For an organizational unit that operates an MQTT broker, the behavior of the MQTT clients is not always entirely under their control. Certain client behaviors can put the availability of the broker at risk, especially in case of high load. The HiveMQ MQTT broker uses an Overload Protection mechanism to mitigate this risk effectively.

Overload protection prevents outages when MQTT clients temporarily send more packets than the resource-constrained broker can process. The broker achieves this by determining whether it should stop accepting more MQTT packets based on a set of criteria. By not reading more data from the TCP socket of the publisher, the broker avoids running out of memory, which is crucial for maintaining availability.

With backpressure applied to the clients, the broker can gracefully handle the temporary spikes in traffic (aka flash crowd) by spreading the workload over a longer period of time.

The main challenge for such an Overload Protection mechanism is that it must be responsive enough to prevent outages, but not overly aggressive so it doesn’t unnecessarily throttle incoming traffic.

For an MQTT-broker cluster, there is the additional challenge that high load can lead to cascading failure. Once a broker instance runs out of memory because there is too much unfinished work in progress, the workload for the remaining broker instances will usually increase. This is because the clients previously connected to the broker that ran out of memory will reconnect to the remaining broker instances, which means the same workload has to be processed by fewer brokers. This can lead to more service degradation. A more in-depth explanation can be found in the blog HiveMQ: High Availability Through Replication and Failover.

Overload Protection

The Overload Protection mechanism limits the number of MQTT PUBLISH, SUBSCRIBE, and UNSUBSCRIBE packets that each broker instance accepts from each connected MQTT client independently. In addition, the Overload Protection subsystem limits the total number of MQTT CONNECT packets that each broker instance accepts from all the clients attempting to connect.

The original Overload Protection mechanism of HiveMQ Broker limited the rate of MQTT packets the broker accepted per second. The computed rate was sometimes overly restrictive, but the new approach ensures better adaptation to rapid changes in usage, providing more balanced overload protection while leveraging available broker resources effectively.

Overload Protection was redesigned to limit the number of packets the broker processes in parallel. It is no longer necessary to estimate the rate of incoming packets that the broker can process. It is also more in line with similar popular mechanisms like TCP congestion control. Companies that cater to large user groups, such as Netflix, also employ similar concurrent request limiting approaches.
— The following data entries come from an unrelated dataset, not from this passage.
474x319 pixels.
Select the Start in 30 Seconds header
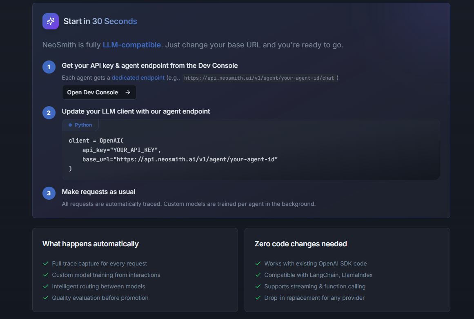coord(100,21)
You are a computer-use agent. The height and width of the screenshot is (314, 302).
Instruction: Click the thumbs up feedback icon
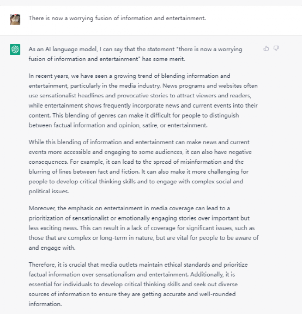[x=266, y=48]
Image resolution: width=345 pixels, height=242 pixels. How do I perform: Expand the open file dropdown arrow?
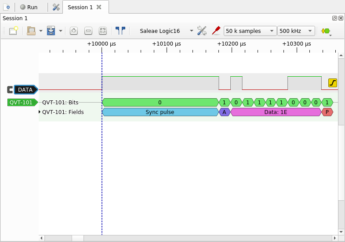pyautogui.click(x=41, y=31)
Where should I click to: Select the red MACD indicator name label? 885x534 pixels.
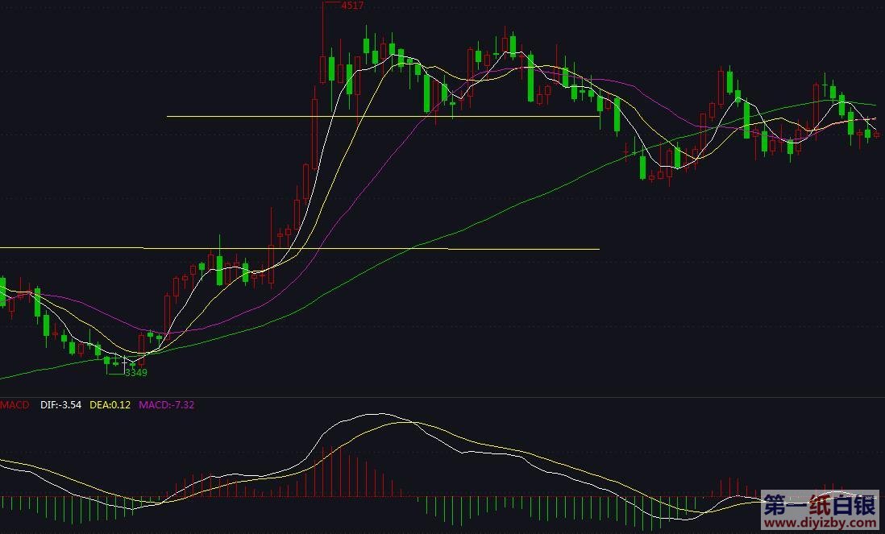click(x=15, y=405)
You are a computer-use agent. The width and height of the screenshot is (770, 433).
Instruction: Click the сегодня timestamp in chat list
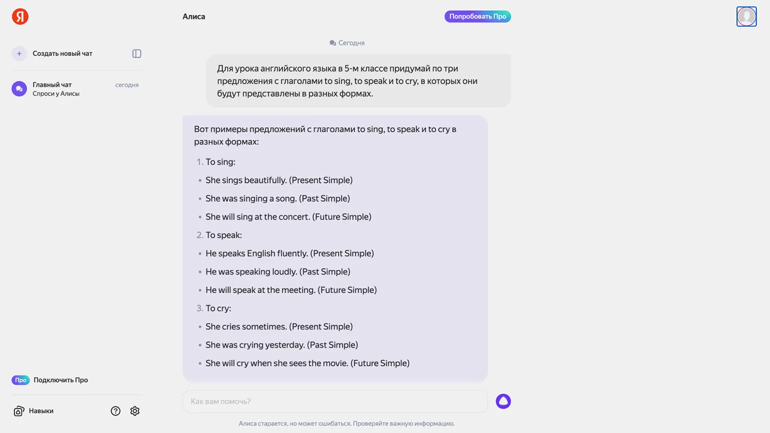click(x=127, y=85)
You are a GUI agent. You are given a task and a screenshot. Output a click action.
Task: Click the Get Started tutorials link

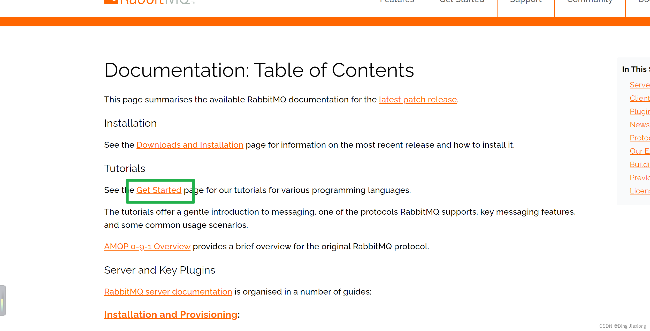coord(159,190)
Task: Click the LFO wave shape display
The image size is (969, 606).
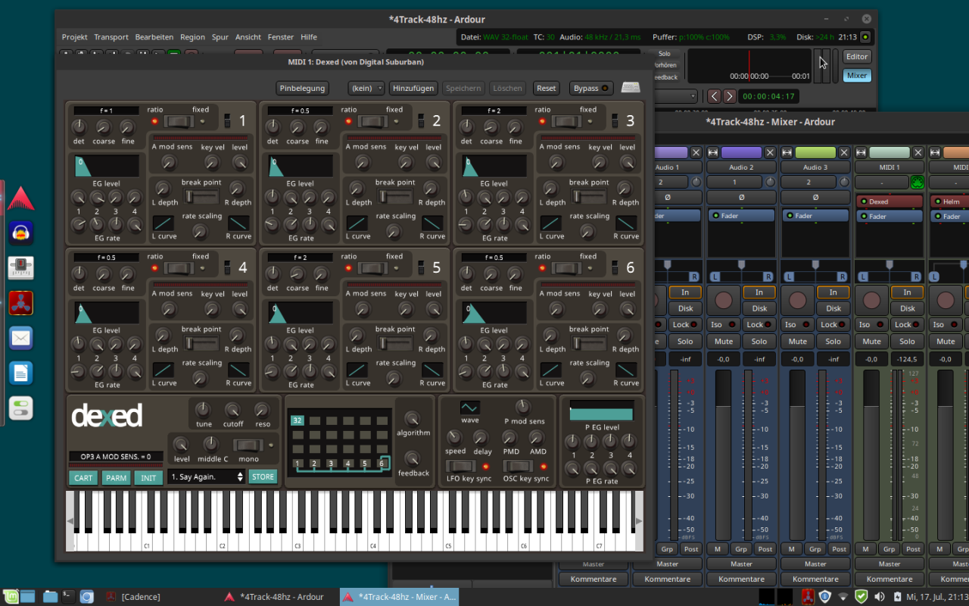Action: point(469,408)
For CONNECT packets, the Overload Protection would previously decline packets that exceed the limit by sending a CONNACK with reason code 137 “Server busy” and closing the connection. The new take on Overload Protection will attempt to buffer excess CONNECT packets and only decline the connection attempt if a limit for the buffer is reached. The buffer is capped to ensure the broker doesn’t run out of memory.

For every MQTT client, the broker only processes a limited number of MQTT packets in parallel. When the limit is reached, the broker will not read from the TCP socket until it has finished the immediate work required to process the MQTT packet, such as persisting to the disk and replication over the network. Typically, the broker considers the process to be done when it sends a PUBACK, PUBCOMP, SUBACK, or UNSUBACK packet.

There is one limit per client for all PUBLISH, SUBSCRIBE, and UNSUBSCRIBE packets. Every packet counts as one packet, regardless of its type or size.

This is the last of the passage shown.